PGE-BA nega envolvimento de procurador em processo de desestatização da Ebal
Informação veiculada na imprensa foi categorizada como "inverídica" por órgão
Por: Redação
12/11/2025 • 20:02 • Atualizado
A Procuradoria Geral do Estado da Bahia (PGE-BA) divulgou nota nesta terça-feira (12) onde nega informações publicadas na imprensa de que o procurador do Estado Eugênio Kruschewsky teria atuado no processo de desestatização da Empresa Baiana de Alimentos (Ebal).

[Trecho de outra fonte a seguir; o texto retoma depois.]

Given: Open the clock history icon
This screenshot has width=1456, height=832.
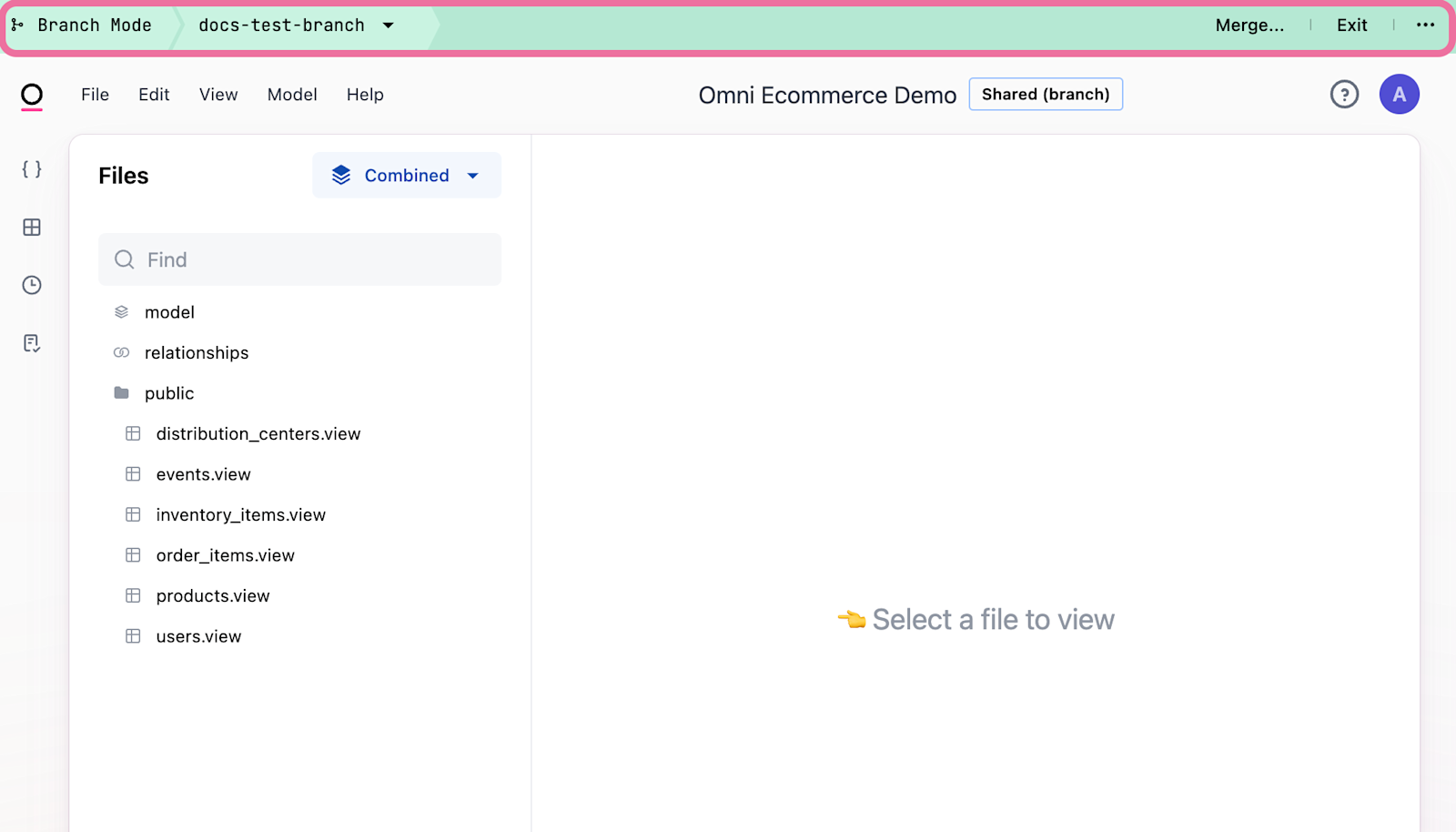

No comunicado, o órgão atesta que a nota foi divulgada “a fim de resguardar a veracidade dos fatos e a imagem institucional da Procuradoria e de seus membros” e que Eugênio Kruschewsky ingressou na carreira por concurso público em abril de 2000 e nunca exerceu o cargo sob regime de dedicação exclusiva. Por isso, o procurador pode atuar na advocacia privada, desde que não atue contra a Administração Pública Estadual.

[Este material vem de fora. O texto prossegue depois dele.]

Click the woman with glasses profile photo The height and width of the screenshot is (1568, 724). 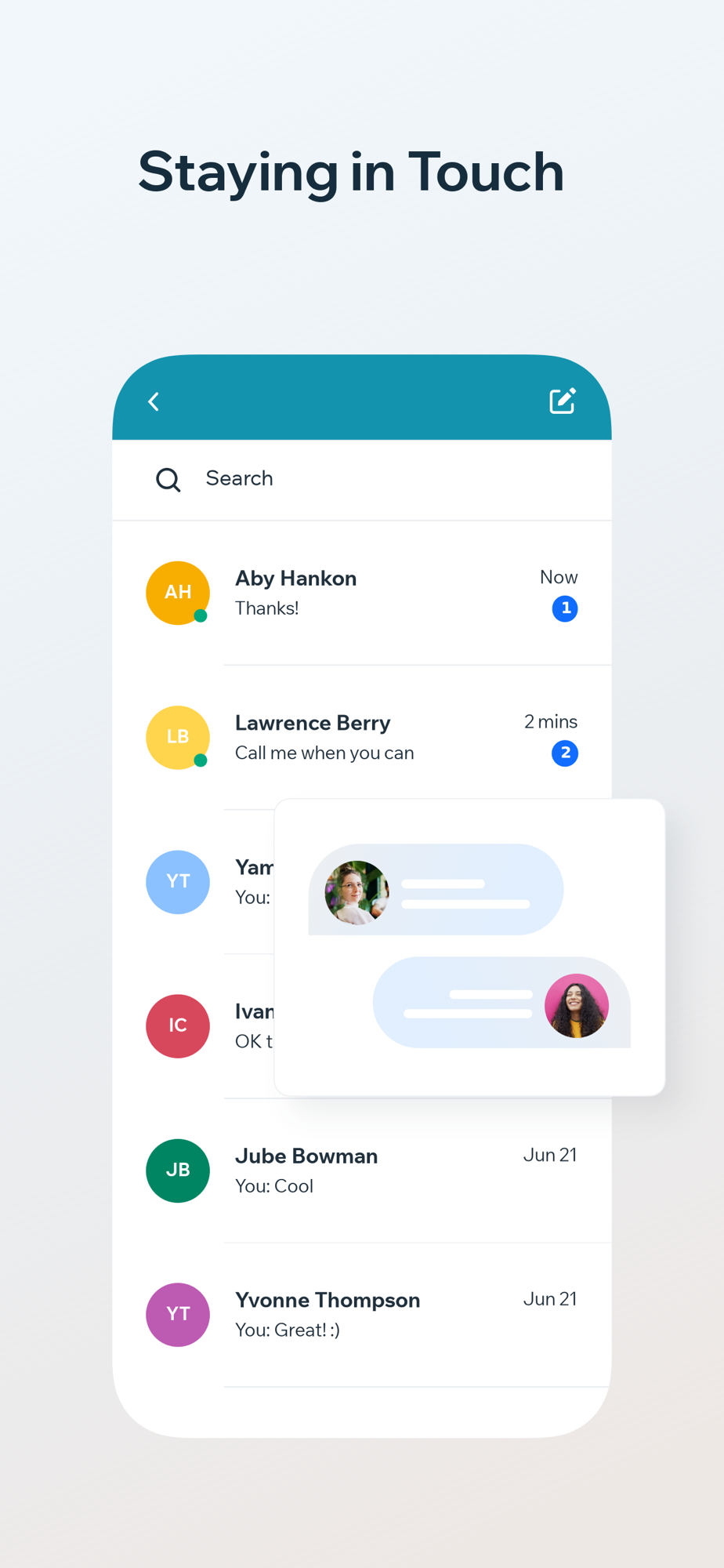[357, 892]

Criada em 1975 pelo governo estadual e conhecida pela rede de supermercados Cesta do Povo, a Empresa Baiana de Alimentos (Ebal) passou por processo de desestatização, iniciado em 2016 e concluído em 2018. A medida resultou na venda da empresa ao grupo paulista Cesta do Povo Comercial de Alimentos Ltda., e marcou o encerramento da atuação direta do Estado no setor de varejo alimentar.

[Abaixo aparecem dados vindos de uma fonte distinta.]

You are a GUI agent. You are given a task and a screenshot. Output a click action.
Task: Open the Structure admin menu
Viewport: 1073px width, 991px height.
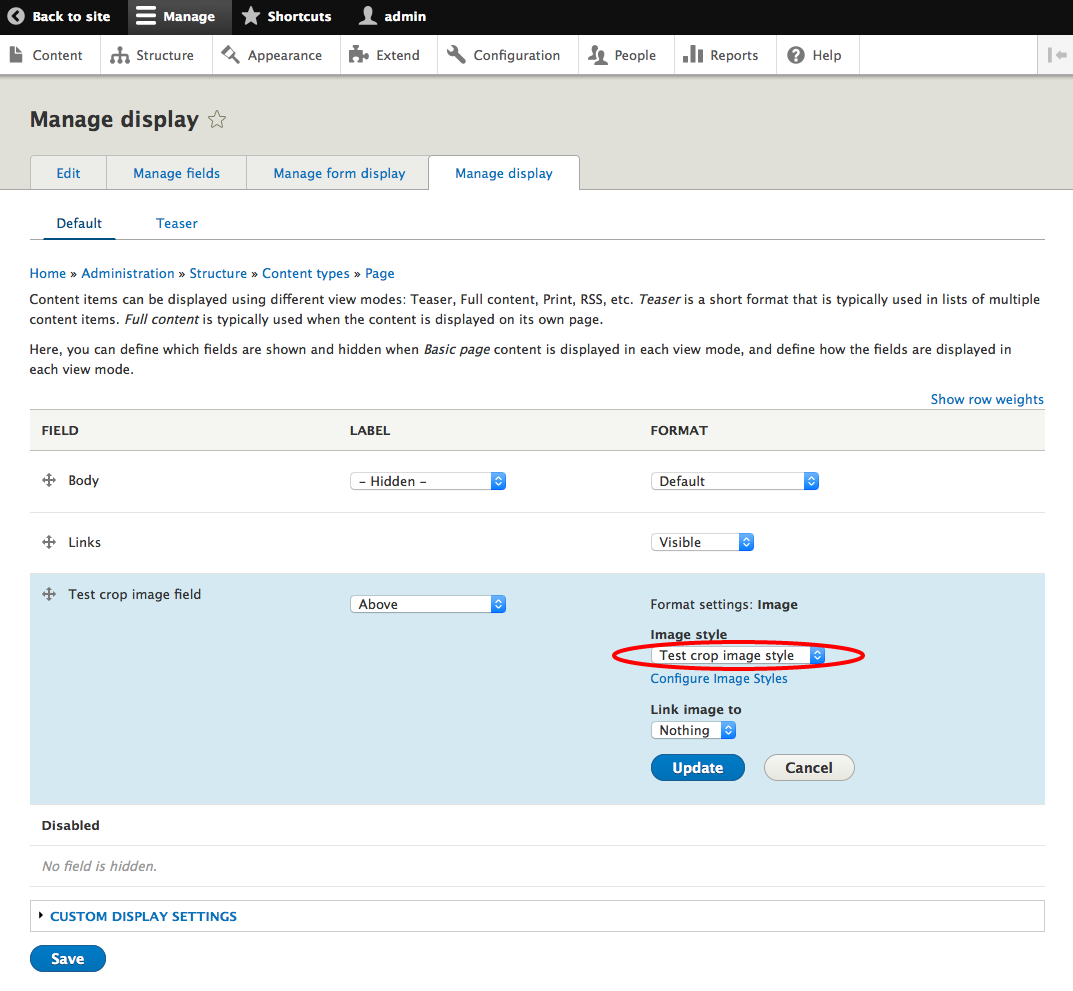coord(152,55)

O órgão ressaltou ainda que o processo de desestatização da Ebal foi acompanhado por procuradores vinculados à Procuradoria Administrativa, setor responsável por temas de natureza consultiva. Kruschewsky, no entanto, está lotado desde 2011 na Procuradoria Judicial — unidade responsável por matérias de contencioso — e, portanto, não teve qualquer participação no processo de desestatização.